Facebook removed a virtual reality shooting game demonstration after facing backlash over the timing of showcasing the game one week after the Parkland, Fla., shootings.
The company let visitors at Conservative Political Action Conference (CPAC) on Friday test its Oculus Rift VR technology which included a first-person shooter video game.
Hugo Berra, Facebook’s vice president of virtual reality, apologized in a statement and said that the company would remove the game from its demo.
“There is a standard set of experiences included in the Oculus demos we feature at public events. A few of the action games can include violence,” he said. “In light of the recent events in Florida and out of respect for the victims and their families, we have removed them from this demo. We regret that we failed to do so in the first place.”
Social media users on Twitter criticized the company’s demo while the country is reeling from the Stoneman Douglas High School shooting in Parkland, Fla., last week, where 17 people were killed.
Unless Facebook is charging CPAC attendees $5 to play & donating that money to gun safety organizations, this might be one demo to pull given circumstances… https://t.co/SLcIUINwzX
— ☕️ (@hunterwalk) February 23, 2018
Facebook is setting up a booth in the CPAC exhibit hall.

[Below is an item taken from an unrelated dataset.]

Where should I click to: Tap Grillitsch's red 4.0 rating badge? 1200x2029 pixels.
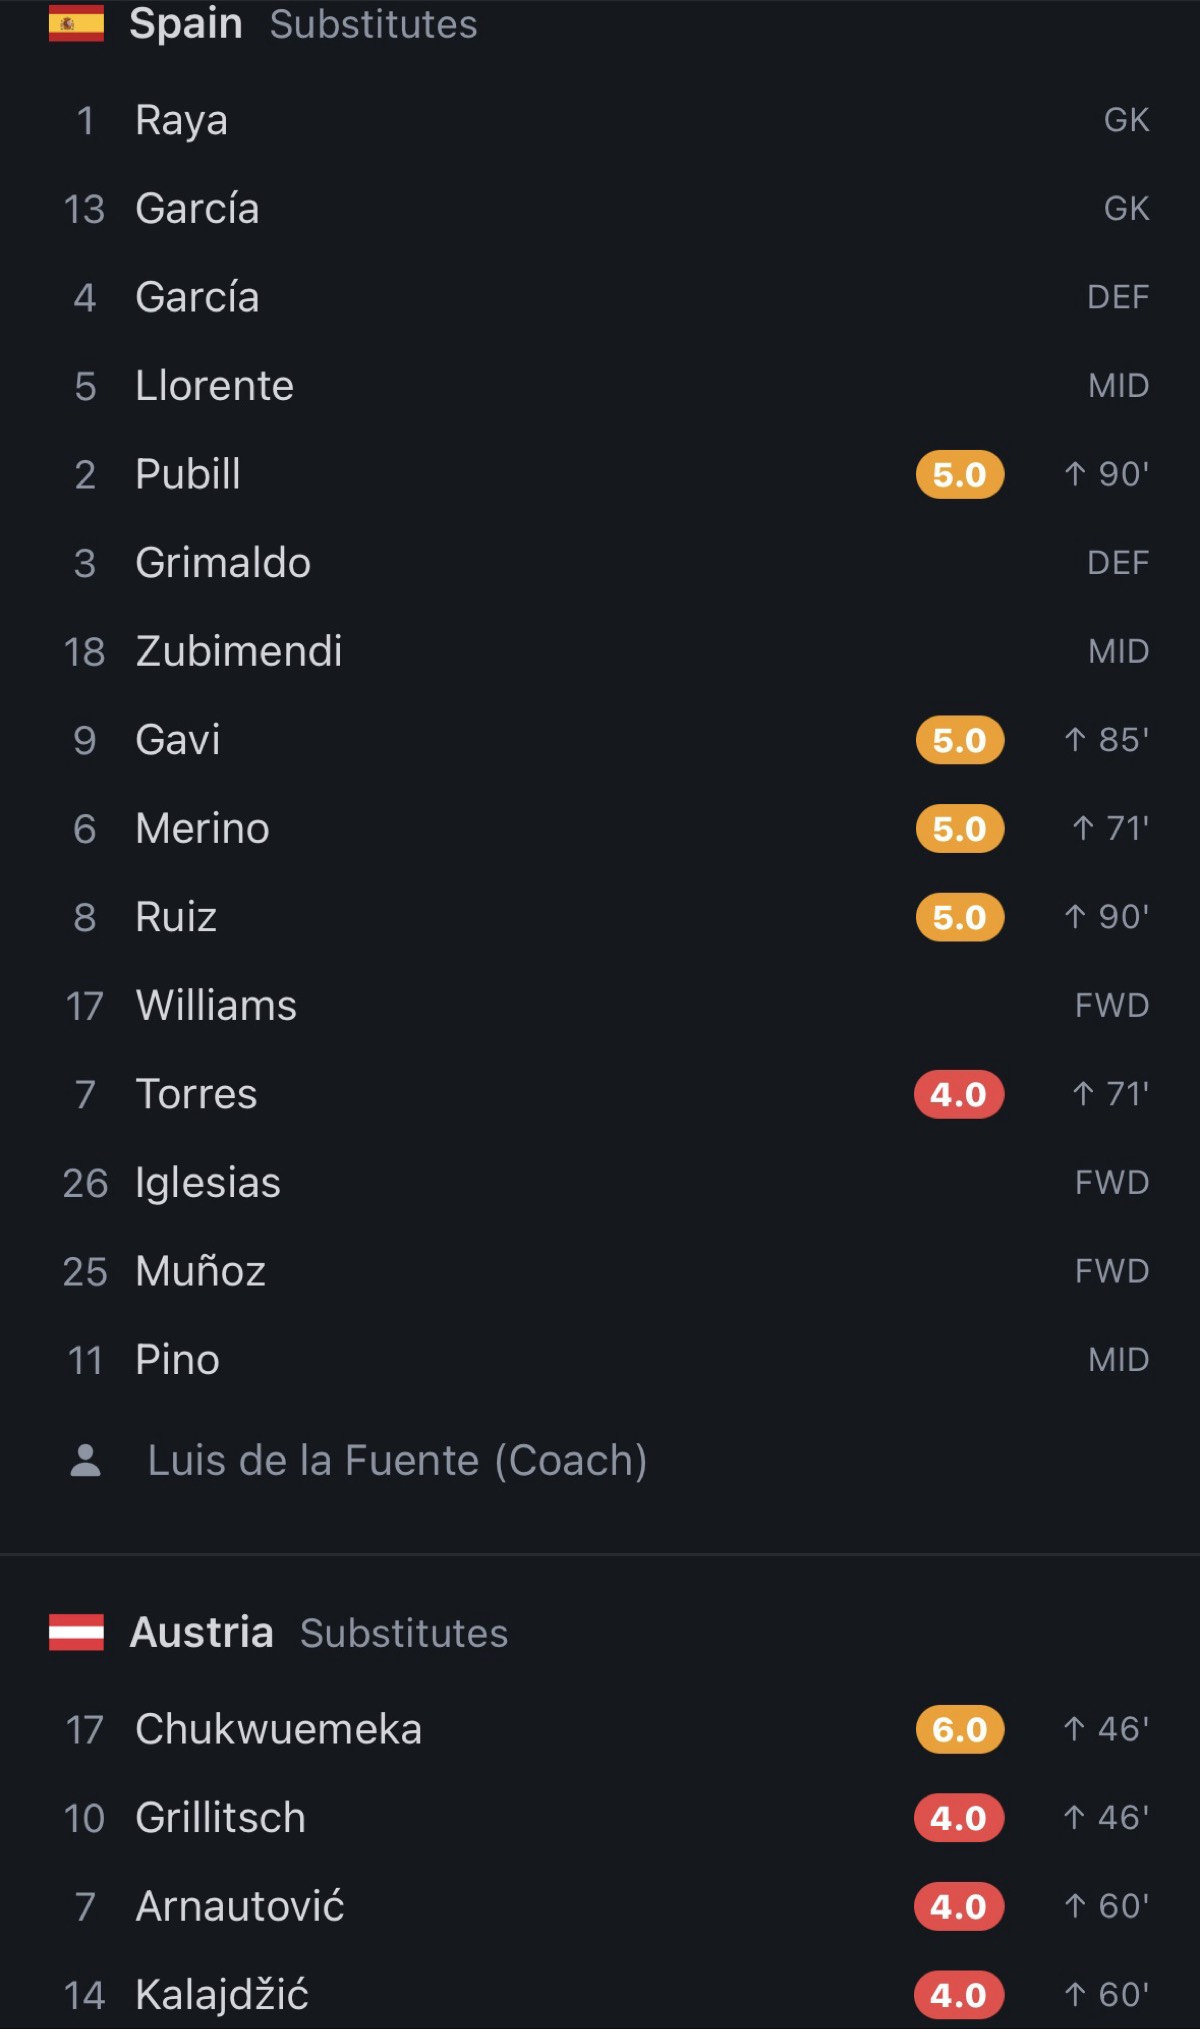[959, 1817]
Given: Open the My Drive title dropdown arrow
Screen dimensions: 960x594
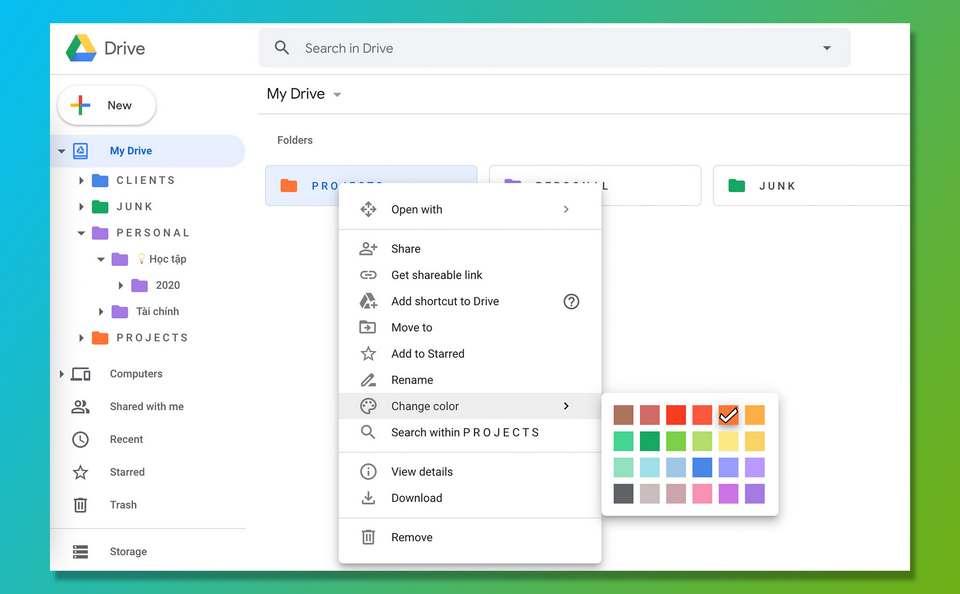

Two attendees just told me they saw proof on Facebook this morning that the Parkland students are crisis actors. Facebook reps here told me they’re not going to talk about that. pic.twitter.com/vJCYLGfkBA
— Kira Lerner (@kira_lerner) February 22, 2018
The company is facing criticism over use of its platform to spread conspiracy theories about the survivors of the shooting. Some users are spreading the false theory that students who are now acting as activists are paid actors.